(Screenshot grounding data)
○ ○ ○ ○ ○ ○ ○
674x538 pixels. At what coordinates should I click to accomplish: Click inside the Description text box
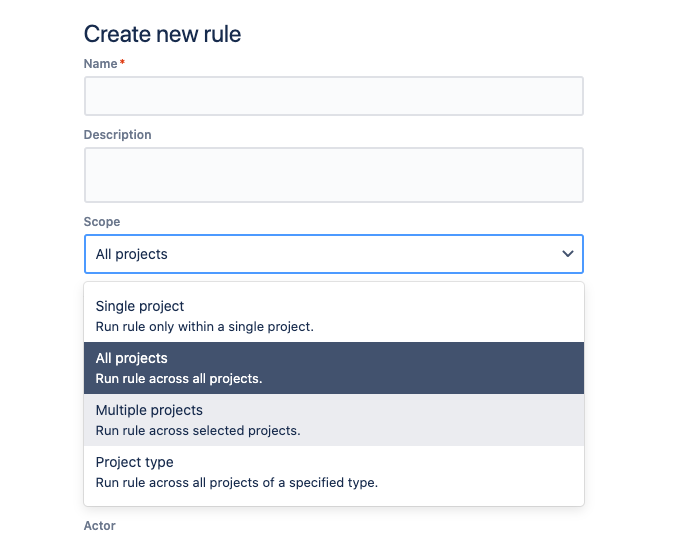[x=333, y=175]
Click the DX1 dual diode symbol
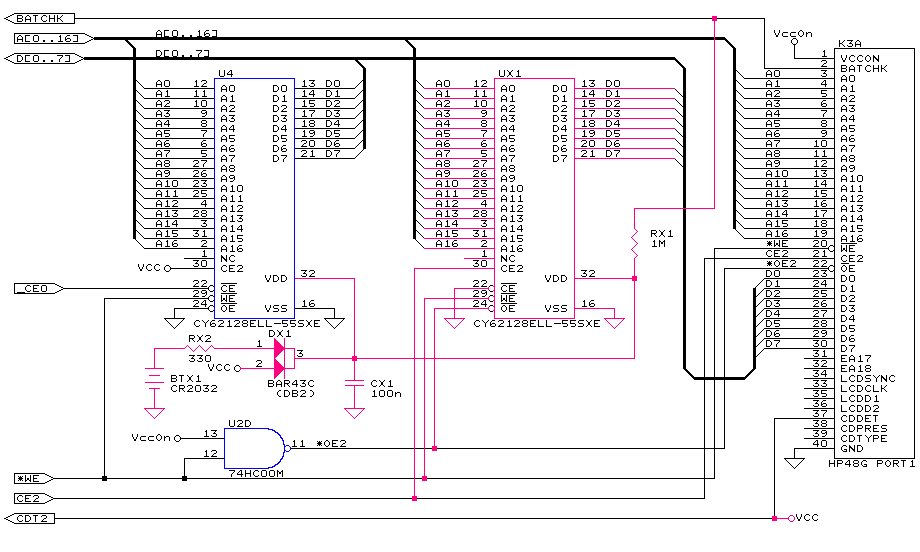920x552 pixels. click(279, 357)
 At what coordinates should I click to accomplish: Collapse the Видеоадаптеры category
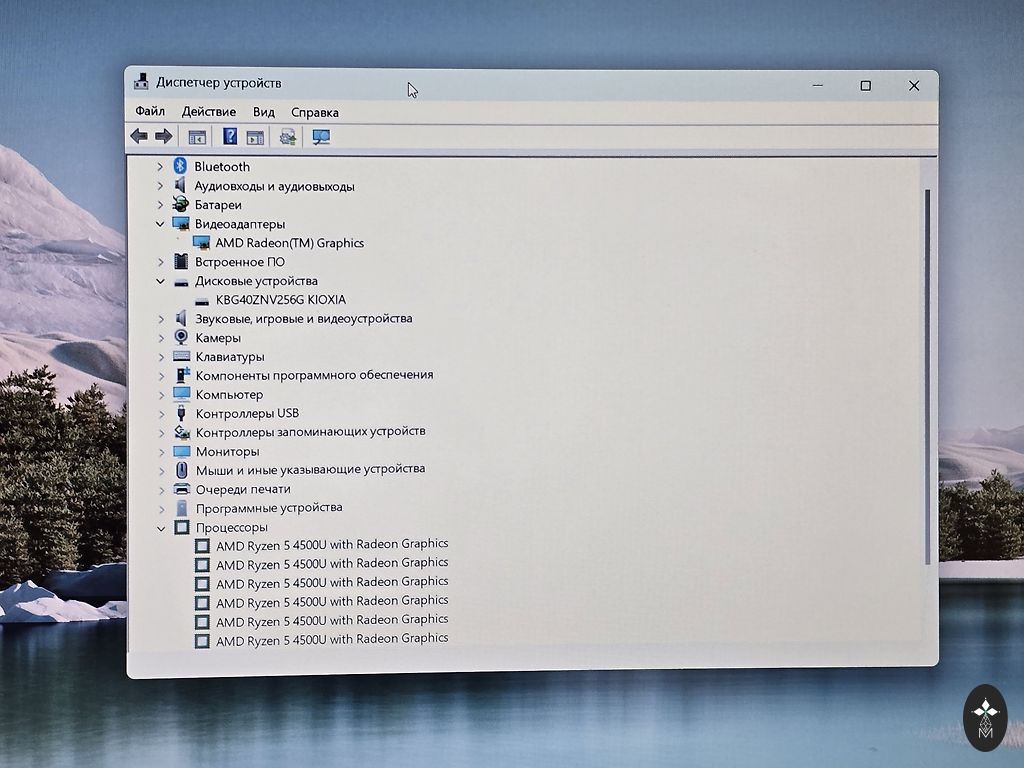click(x=160, y=224)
○ ○ ○ ○ ○ ○ ○
* YOUR TASK *
Give the entries again exactly. Pictures stay out.

* EXERCISE RESULT *
674x538 pixels. At what coordinates should I click to accomplish: Click inside the Description text box
[x=333, y=175]
Click the DX1 dual diode symbol
920x552 pixels. click(279, 357)
 At what coordinates should I click to accomplish: Collapse the Видеоадаптеры category
click(x=160, y=224)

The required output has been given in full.